Just what is a Pastorale? As I mentioned on Monday, the word is related to shepherding, to pasture, to the countryside. In music, a Pastorale is supposed to evoke the world of the countryside, specifically, as Wikipedia puts it, the bucolic world of the country. In other words, that world is being Romanticized. It is being imagined as a simple joy. All of the sheep and the shepherds on a scenic hillside, getting along blissfully with each other, no dangers in sight. It is a remembrance of the good old days, the way things used to be.
Except that they never were. The Pastorale is for city folk, imagining life in the country where, obviously, people have no cares, and life is easy. Shh! Quiet, country folk! We city folk don't want to hear your rebuttal. You have it easy. Case closed.

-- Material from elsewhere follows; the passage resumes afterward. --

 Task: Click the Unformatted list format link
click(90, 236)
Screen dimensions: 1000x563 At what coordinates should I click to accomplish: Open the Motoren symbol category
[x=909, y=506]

One of the things that makes a pastorale pastoral is its rhythm, a gently rocking rhythm, in three. But it's not a simple waltz. Often, there is a snap between beats one and two so you get a sort of dum dedum figure. You'll hear what I mean. To demonstrate that, here is another piece from Franz Liszt, country romanticizer extraordinaire. He could also play a mean piano, and it is really admirable to hear him restrain himself to such a simple texture. The mood here is quite bucolic:
Liszt: The Shepherds at the Manger
The piece does not call itself a pastorale. It is from Liszt's "Christmas Album"--obviously, it is a setting of "Good Christian Men Rejoice." But Liszt refers to shepherds in the title, and in order to conjure them up musically we need the rhythm of the pastorale.
Before I go, let me take a minute to romanticize about last year, when I made this recording. On a Saturday afternoon in December, I was recording this serene little piece when some fellow across the street from the church started up his riding mower and interrupted my calm. You can read about my genteel reaction here. I spent the next hour working on something else instead. I forget now whether the take I chose to use includes the mower or not. I think I edited it out. You can find out by cranking the volume way up, but I don't recommend it. It would destroy the mood of the placid countryside, in the land that never was, where you and I don't have a care in the world.
Must be nice, being a shepherd. All you have to do is enjoy the smell of sheep. Plus, with unions these days, they probably make nearly 8 bucks an hour.